Patient care at an Oxford hospital could be put at risk because other cash-strapped NHS organisations are eating into its budget.
The Nuffield Orthopaedic Centre in Headington has received less money than expected this year, because the cash has been ploughed into other parts of the health service.
Although the NOC was solvent at the end of the last financial year, the Oxford Radcliffe Hospitals NHS Trust, responsible for the city's John Radcliffe, Churchill, and Radcliffe Infirmary and The Horton Hospital, Banbury, was £20m in debt.
The trust has already made three per cent savings on its £50m budget.
But managers must make further 2.5 per cent savings, because a £1.2m allocation for extra work has been cut by half, and £200,000 has been lost because of cuts in primary care trust funding.
In a report to board members, NOC chief executive Ed Macalister-Smith said: "The financial difficulties in Oxfordshire means the NOC is being denied the funds it needs.
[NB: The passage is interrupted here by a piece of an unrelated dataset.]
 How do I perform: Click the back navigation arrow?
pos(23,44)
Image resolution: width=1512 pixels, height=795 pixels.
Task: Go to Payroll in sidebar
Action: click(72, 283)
"I'm not blaming other organisations because they have difficulties that we don't have to manage.
"We're going to try and reduce as much as we possibly can, like what we spend on agency staffing.
"I'm going to be extremely reluctant to allow any kind of patient services to be negatively affected, but I can't guarantee that."
A spokesman for the Oxford Radcliffe Hospitals said the final budgets had not yet been drawn up.
She said: "The fact that there is an Oxfordshire-wide deficit means there are discussions about where investment goes or does not go, and the ORH is part of these discussions."